Yet, when foreigners decide to test the waters, India isn't sure how sincerely the invitation was meant.

Take the recent case of a dozen or so foreign models, among 250 Indian aspirants, who turned up in Delhi to audition for new faces being sought for India Fashion Week in April.

The jury split down the middle on whether foreigners should be permitted on Indian ramps or not. After some debate four out of 64 models finally chosen were, indeed, foreign--but not without much tub-thumping.

The supreme irony is that the selectors were procrastinating at the precise moment when many Indians, including the government of India, seemed mortified over Lakshmi Mittal's attempted takeover of Arcelor in Europe.
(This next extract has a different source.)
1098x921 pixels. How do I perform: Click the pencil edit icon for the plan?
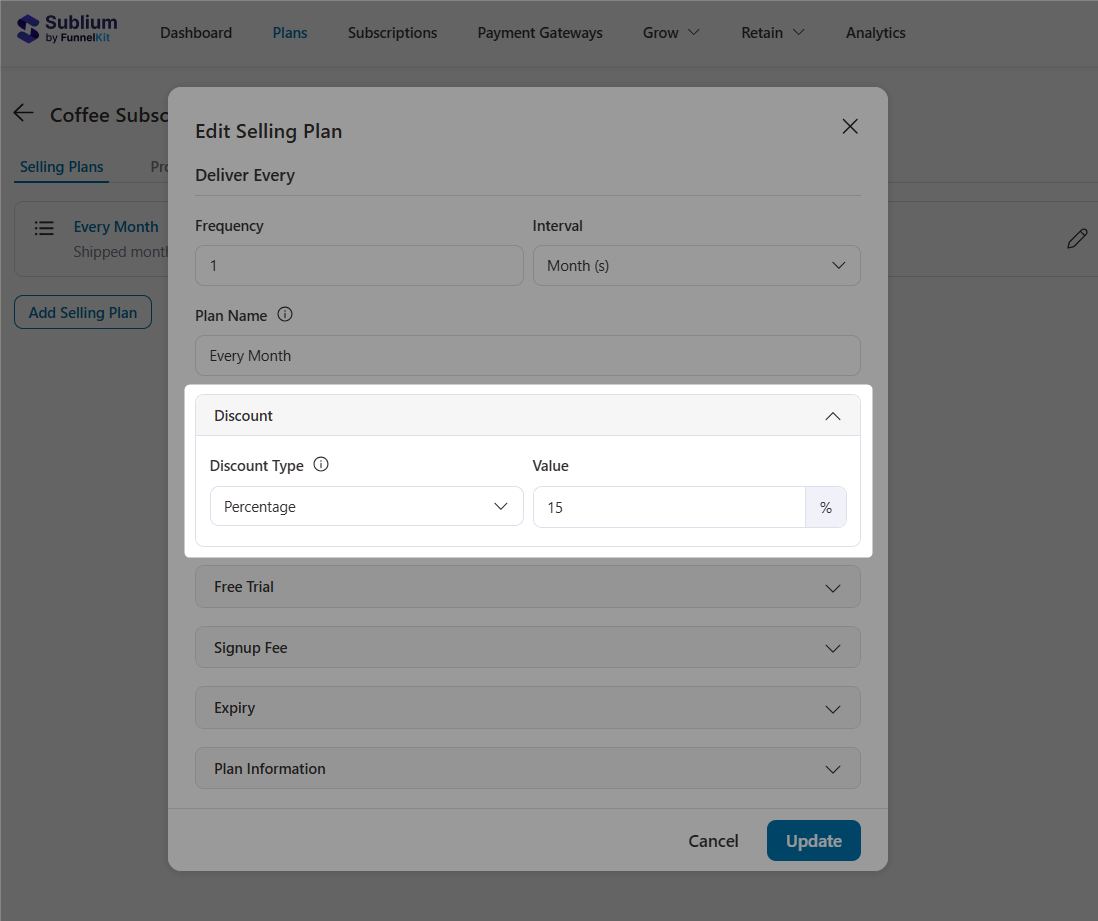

Here is a tycoon who, for all his waving of the Indian tricolour, hasn't invested a naya paisa in Indian industry, yet manages to whip up sentiment--including charges of racism--when Arcelor fears cutbacks and job losses by his takeover.

Weren't those the kind of doubts that India Fashion Week selectors harboured when they expressed the idea of keeping foreigners off the ramp? Their hypocrisy, of course, was more blatant because not only are Indian fashionistas--designers and models--the darlings of fashion weeks round the world but some of Indian advertising's most prized faces, Yana Gupta for example, are foreign.
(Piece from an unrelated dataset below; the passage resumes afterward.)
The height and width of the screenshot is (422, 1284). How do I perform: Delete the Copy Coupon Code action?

So does colour, like size, matter, and are Indians xenophobic? It does and they are. Indians like and loathe foreigners at the same time, they need them but fear them. And they can get as squeamish, or racist, about takeovers as Arcelor in Luxembourg.

Of course, foreign food, foreign films and stars, fashion brands and models and TV channels are just some of the things that Indians devour with increasing hunger. They are the diverting and delicious spin-offs of globalisation. Desperately-needed foreign capital--FDI--is relentlessly wooed.

When organisations like the CII decide to sell India abroad, they light up the snowy slopes of Davos like a reckless Diwali bash. "India Everywhere", this year's slogan at Davos, like the T shirt squirt, is a visual ring tone. But can the slogan be put into practice without foreigners demanding a piece of the pie?

Ideologically too, the positions are riddled with double standards across the political spectrum. The Indian left accepts Indian capitalism but refuses to countenance FDI in sectors such as retail. Is it protectionism, union-baazi or plain colour prejudice that drives their argument? If Indian capital is okay, why is foreign capital tainted?

Foreign money, as the left sees it, has colour. Stripped of jargon, the argument is frankly xenophobic. Indian communists only like some like-minded foreigners--the Chinese or Venezuelans.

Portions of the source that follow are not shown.